As for the schools, it appears they are going to be set up for quite a while financially. Yes, the TV revenue from the new network affiliation will create a little space between dire straits and stability. After all, Maryland had to cut seven programs last year because it was bleeding money like a gunshot wound. How can you turn that down? If you’re an athlete deciding which team to sign with, the one that offers you $35 million for five years will surely beat out the one offering you $20 million for five years. Go where the money is. We have learned this to be true. Also, Rutgers leaves a Big East that is on life support as a conference. Syracuse and Pittsburgh join the ACC next year and Notre Dame jumps in the following year. West Virginia had already left. Rutgers sees this as a chance to join a conference that offers security, not fluctuation. Well at least not in terms of secession. If you can’t compete with ‘em, join ’em.

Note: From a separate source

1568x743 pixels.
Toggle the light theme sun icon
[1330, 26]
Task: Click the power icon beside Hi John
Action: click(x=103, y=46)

I’m a Maryland grad. I’m a fan through and through. This move smacks of knee-jerk reaction and fear. Fear that they will never recover from their financial turmoil and fear that the ACC is going nowhere but down. The Board had to make a decision, and it had to be a fast one. The dollars speak too loudly. A program that needs an automobile level bailout has to listen. Never mind that Maryland was a charter member of the ACC in 1953. Forget that some of the most epic battles on the basketball court in recent years were between Duke and Maryland. Forget that the ACC tournament is one of the dramatic post-season events in college sports. And what happens to non-revenue sports like lacrosse? I’m sure the Midwest has a lot to offer in the way of competition that Maryland never got in the ACC. This move seems to sell tradition as something that can be in fact sold. To the highest bidder. Sure we will remember our time in the ACC, the decision-makers say. This move provides us with stability for years to come. Are they ACC people? Do they understand what they are giving up? I don’t think so. But what can you do? When the prettiest girl at the party wants to go out with you, you do it and you do it without thinking.
There are reasons why this move was made. Good reasons. The schools could use the money, and it’s about nothing else. Look, ultimately that money is going to help restore some sports and solidify the future. They have a good thing going with their own network. Additionally, recruiting bases get expanded a little. The Big Ten is a good basketball conference. Rivalries will reveal themselves as time goes on. And you have to look out for yourself. There are no guarantees where conferences are headed. San Diego State is in the Big East after all. Realignment mocks all of our sensibilities. I just thought my school was impervious to such things. I thought we were grounded, we were proud. We liked where we were situated, north of Tobacco Road. But I feel duped. I feel like they were waiting for the perfect time to pounce, and maul everything we’ve grown accustomed to. The NCAA is as close to a joke as it’s going to get. It’s all one big game of who is important, who is smart, and who has the most cash. Just make sure you sit in your chair when the music stops. If you can find it.